Multiplier Overclocking With Turbo Boost
The simplest approach to overclocking is simply increasing the clock ratio. The system uses this to generate the CPU clock speed as a multiple of the base clock frequency (set to 133 MHz on all Nehalem-based platforms). For example, 133 MHz times a 22x multiplier results in 2,933 MHz, or 2.93 GHz. Modern systems employ various multiplier settings to decrease both clock speed and power consumption (a la AMD Cool’n’Quiet technology or Intel Enhanced SpeedStep), while technologies such as AMD's Turbo CORE and Intel's Turbo Boost apply higher multipliers to achieve faster performance (more on Turbo Core in the days to come).
Unfortunately, there's a catch to increasing the multiplier. Processor manufacturers generally limit maximum ratio settings to ensure that a processor will not run faster than specified. The remaining option is typically to increase the base clock, which also results in a higher effective CPU speed. However, this can put system stability at risk because related components, like the chipset and system memory, are also overclocked.
Multiplier-based overclocking is clearly superior, and both AMD and Intel know this. The two companies use unlocked multipliers as a value-add on their flagship offerings to draw in the enthusiasts willing to pay a little extra for the added flexibility. Of course, AMD labels its unlocked parts as Black Edition, while Intel labels its highest-end CPUs Extreme Edition components.
Needless to say, AMD's CPUs have remained relatively affordable, while one might think the Extreme family was named for its $1,000 price points. The Core i7-980X is an Extreme Edition chip in the truest sense of the word, with unlocked multipliers and mad overclocking potential. But features like Turbo Boost factored into the CPU's overclocking potential requires a harder look at the possibilities here.
Overclocking on Turbo Boost
Turbo Boost makes overclocking a bit more complex, since the feature can increase a processor’s clock speed by one or several ratio settings when under load (each "bin" being a 133 MHz increment). To make things more interesting, Turbo Boost has different effects, depending on the number of threads involved.
Certain Core i7 processors designed for the LGA 1156 interface can accelerate one core by as many as five speed increments, two cores by up to four increments, and three or four cores by one or two increments. All of this depends on the processor model, though.
In the case of Core i7-980X, Turbo Boost is limited to two speed bins if one core is taxed, or two speed increments for two or more cores. Given the higher Turbo Boost speeds found in the mainstream models, though, this seems disappointingly modest. Luckily, you can modify the Turbo Boost settings in the BIOS, so long as you're using a motherboard with the needed settings (see screenshot above).

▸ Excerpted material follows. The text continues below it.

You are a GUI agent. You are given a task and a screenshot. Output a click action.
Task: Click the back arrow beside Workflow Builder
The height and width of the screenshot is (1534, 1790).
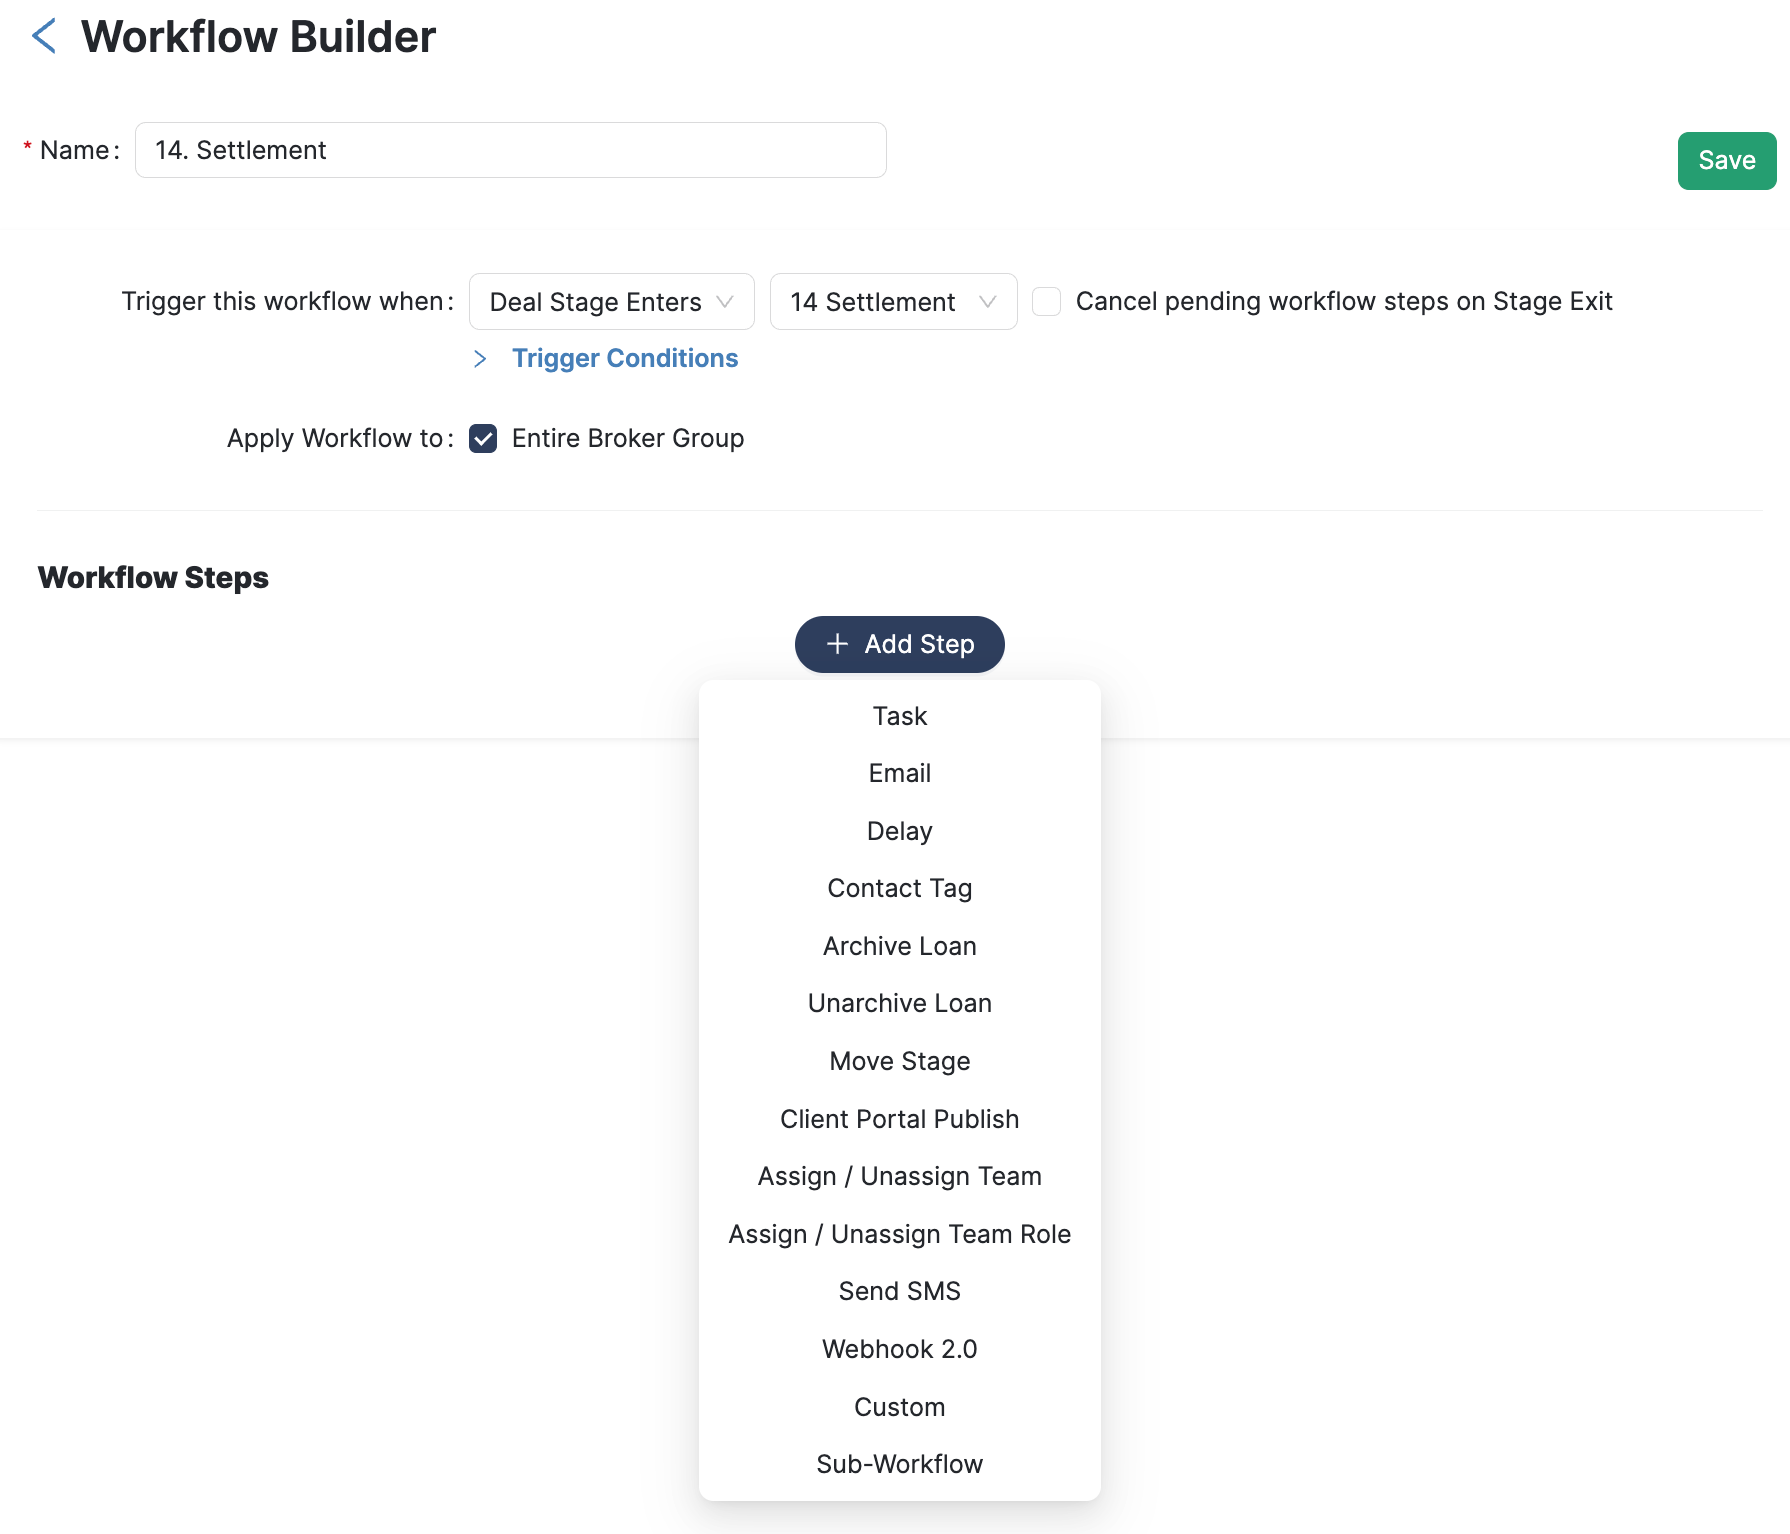tap(44, 37)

Although it's possible to define the multiplier for one to six active cores separately, we decided to stay with Intel’s default settings and simply increase all multipliers by one for each overclocking step we made. You will find our individual settings in the overclocking table later in this article.
Settings, Voltage, And Power Issues
There are a several things to look at when overclocking. Depending on your motherboard model and BIOS, these may vary a bit. The following terms are taken from the Intel DX58SO we used for this article.
TDC Override: Thermal Design Current Override
Be sure you allow the processor to run higher currents when overclocking.
TDP Override: Thermal Design Power Override
You may recall that the Core i7-980X has a TDP of 130W. This won’t suffice once you start to overclock, especially if you’re also increasing voltage.
Static CPU Voltage Override
You can apply a fixed voltage to your CPU. This is often best for reaching top speeds, since dropping and increasing voltages (caused by SpeedStep) typically doesn’t contribute to system stability.
Dynamic CPU Voltage Offset
Here you can define a voltage increase to add to the default voltages. This is what we used to increase CPU voltage for our two highest overclocks.
Finally, we didn't apply overclocking settings that would require significant voltage increases. There's already plenty of computing power available at near-default levels, plus we found that increased voltage has much more impact on system power consumption than clock speed increases. Take a simple example: we found that the Core i7-980X is stable at 4.13 GHz (4.26/4.4 GHz in Turbo Boost) at +0.075V processor voltage. At this setting, we measured a peak power consumption of 322W. The same speed settings at +0.25V required over 400W. This is quite significant considering that system idle power almost always remains around an impressively low 85W.